Il a d’abord été relaxé du chef de complicité d’abus de biens sociaux, concernant le versement de rétrocommissions : « S’il est établi qu’Édouard Balladur avait nécessairement connaissance des contrats d’armement […], notamment au regard de l’importance que chacun d’entre eux revêtait dans le secteur industriel et de l’emploi dans ce secteur de l’économie […], il n’est pas démontré qu’il a donné instruction, orale ou écrite, à son chef de cabinet M. Bazire [condamné par le tribunal correctionnel dans la même affaire, ndlr], pour approuver les avantages consentis au réseau K », a lu le président Dominique Pauthe. « Il s’ensuit que n’est pas rapportée la preuve de l’existence d’instructions données en connaissance de cause par M. Balladur, dont il apparaît qu’il était moins au fait de l’activité du réseau K que ne l’ont été tant son directeur de cabinet que le ministre de la Défense au regard de leur niveau de responsabilité respectif et de leurs relations personnelles avec M. Takieddine. »
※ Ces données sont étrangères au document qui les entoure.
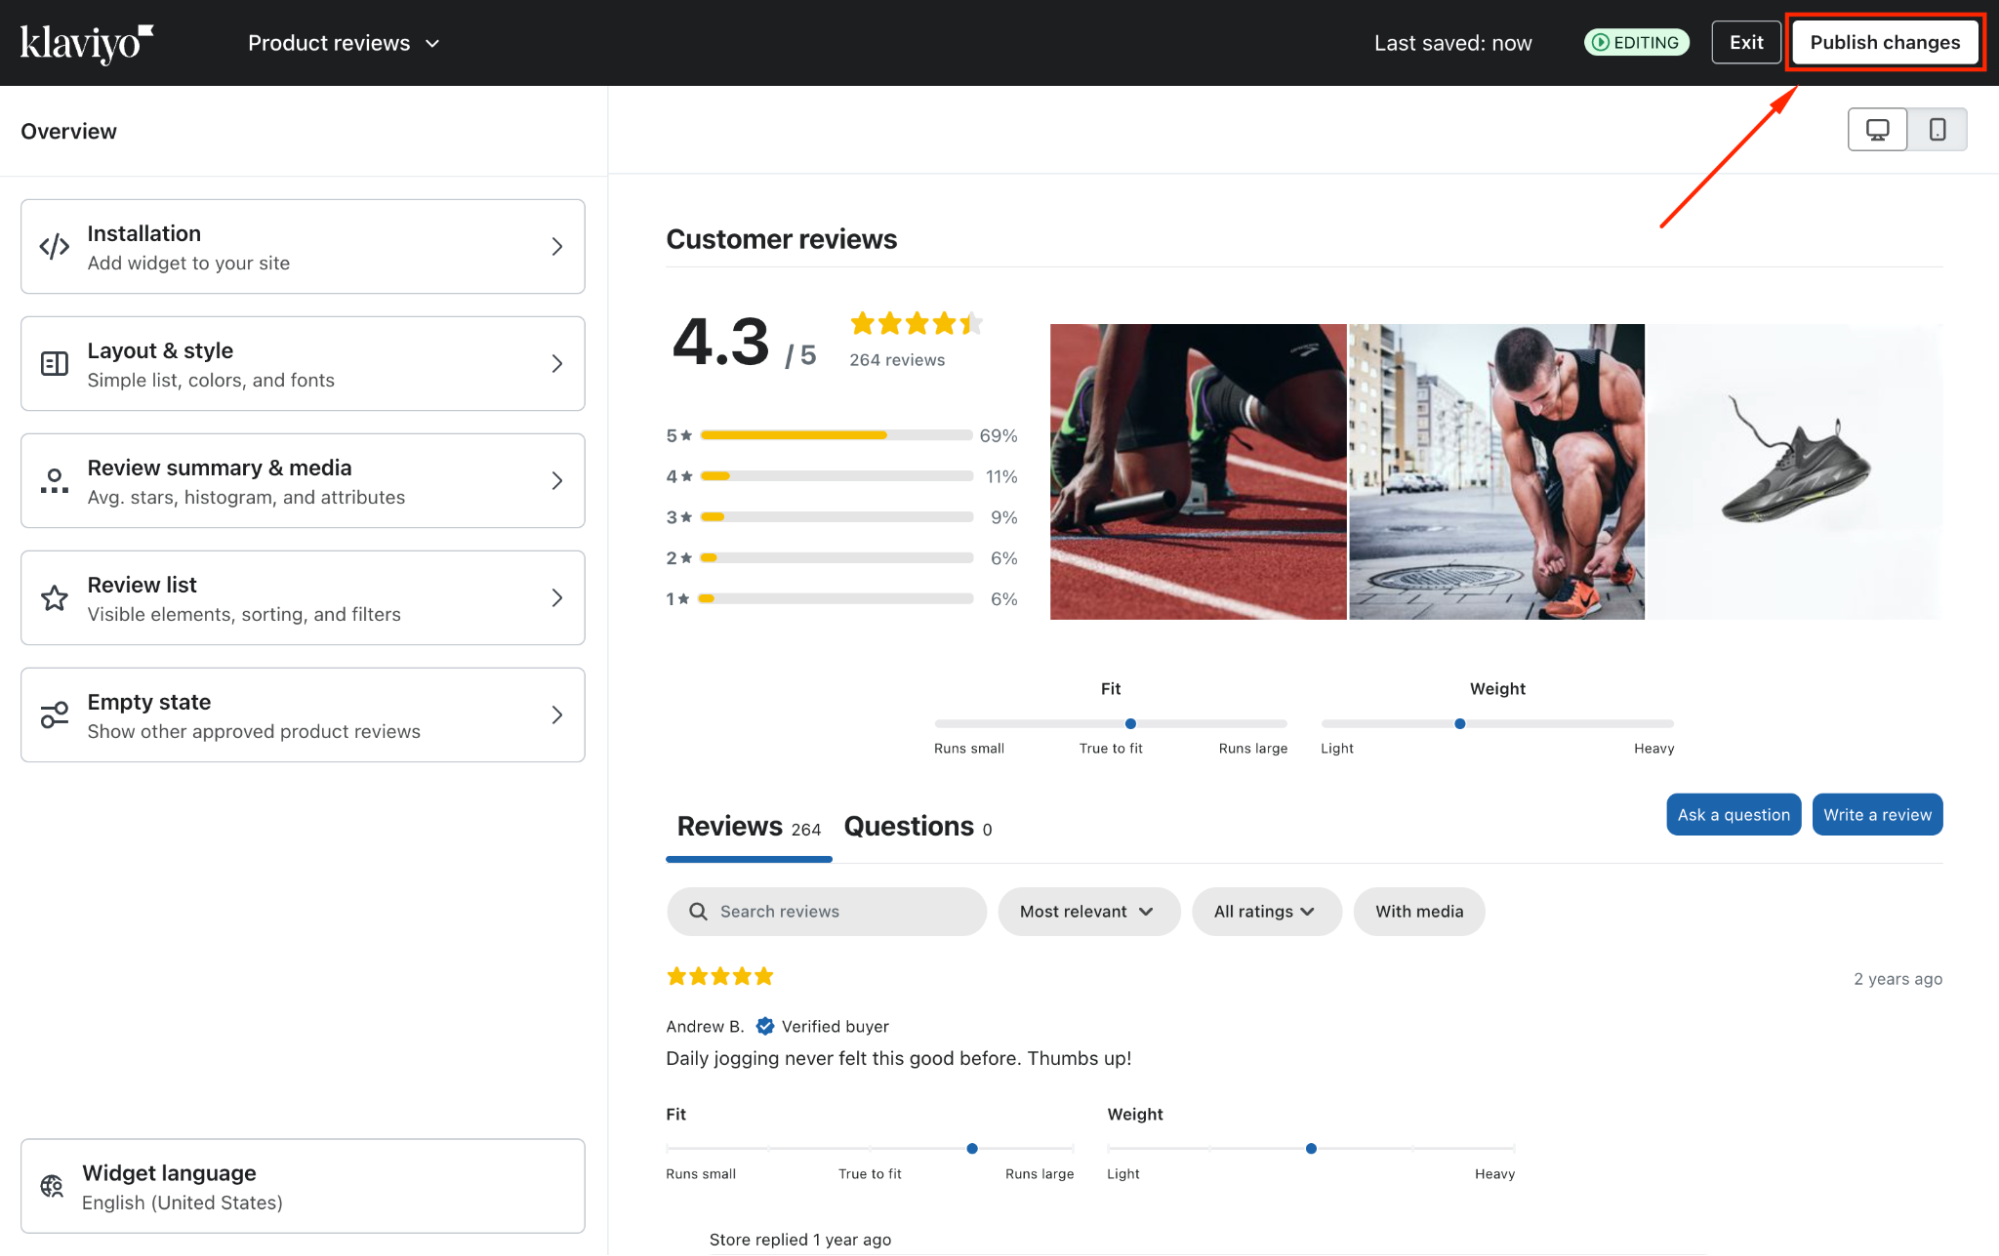Open the All ratings filter dropdown
This screenshot has height=1256, width=1999.
(1265, 911)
Concernant le recel, la Cour constate que, s’il a été établi que « M. Balladur ne pouvait ignorer que ses comptes étaient déficitaires » et qu’ils ont été opportunément abondés le 26 avril 1995, les investigations n’ont pu déterminer l’origine des fonds. À l’audience, l’accusation soutenait que cette somme provenait d’un retrait de 10 millions de francs sur l’un des comptes des intermédiaires rémunérés sur les contrats d’armement. « Force est néanmoins de constater que ces différentes considérations sont insuffisantes pour établir l’origine des 10 250 000 F versés sur le compte de campagne de M. Balladur puisqu’aucun élément de l’information n’a permis de tracer la destination de l’argent retiré en francs français sur le sol suisse ni d’établir que les sommes en cause ont eu pour destination finale le compte bancaire » de l’association créée en janvier 1995 en vue du financement de la campagne de M. Balladur, écrit la Cour dans sa motivation. Par surcroît, elle rappelle que le délit de recel suppose, pour être constitué, la connaissance par M. Balladur de l’origine frauduleuse des fonds, « laquelle ne résulte d’aucun élément du dossier ».
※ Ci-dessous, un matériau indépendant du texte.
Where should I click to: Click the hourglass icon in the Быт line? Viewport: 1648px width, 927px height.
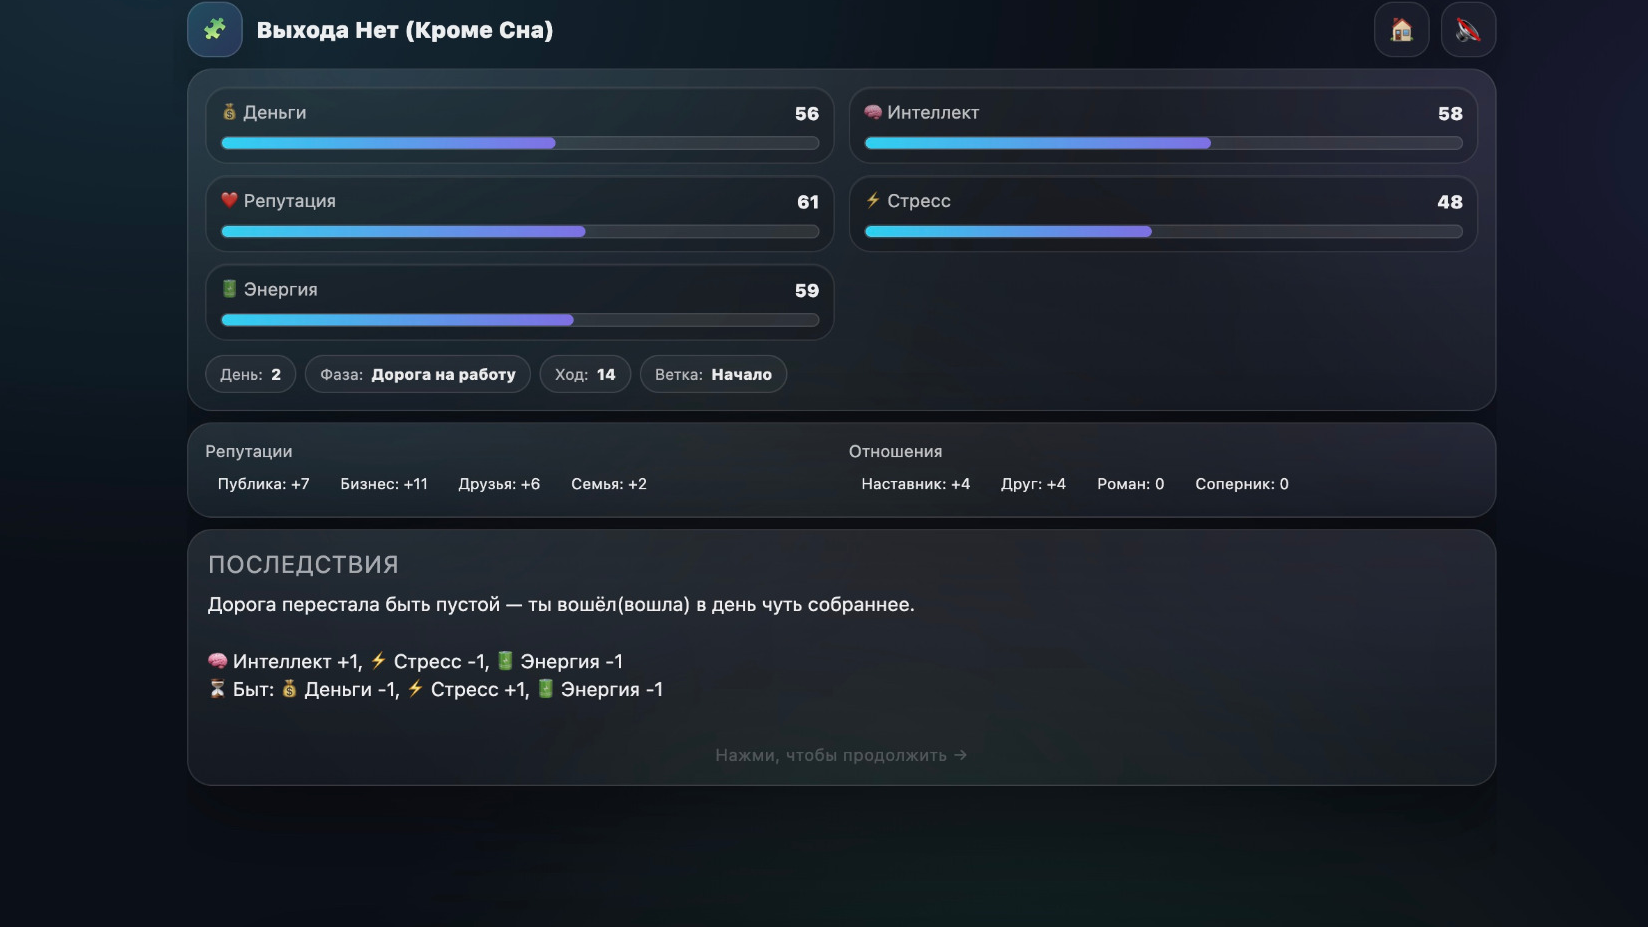tap(216, 689)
En revanche, François Léotard a, « dès son arrivée au ministère de la Défense, multiplié les contacts avec les autorités saoudiennes par le biais des réseaux mis en place » antérieurement. Il est par ailleurs établi qu’il a été informé des différentes étapes des négociations auxquelles il a pris part et de l’octroi d’avantage aux réseaux Takieddine, qu’il avait contribué à mettre en relation personnellement d’abord avec la société Sofresa, et ensuite par l’intermédiaire de son chargé de mission M. Donnedieu de Vabres avec la société DCN-I », a décidé la Cour. Ce dernier avait déclaré, au sujet de son ministre, « il était au courant de tout, en temps réel ». « Compte tenu de sa relation de confiance avec M. Léotard et de l’importance que celui-ci apportait aux contrats d’armement, M. Donnedieu de Vabres n’avait aucune raison de conserver pour lui les informations qu’il détenait pouvant affecter ces contrats et de s’abstenir de rendre compte à son ministre de l’exécution, par les sociétés placées sous sa tutelle, des instructions émanant du ministère. » « Contrairement à ce que M. Léotard a constamment souligné, il a, par ses multiples interventions en sa qualité de ministre de la Défense, eu un rôle central et moteur dans la préparation et la réalisation des abus de biens sociaux », a décidé la Cour, qui a condamné François Léotard à deux ans de prison avec sursis et 100 000 € d’amende.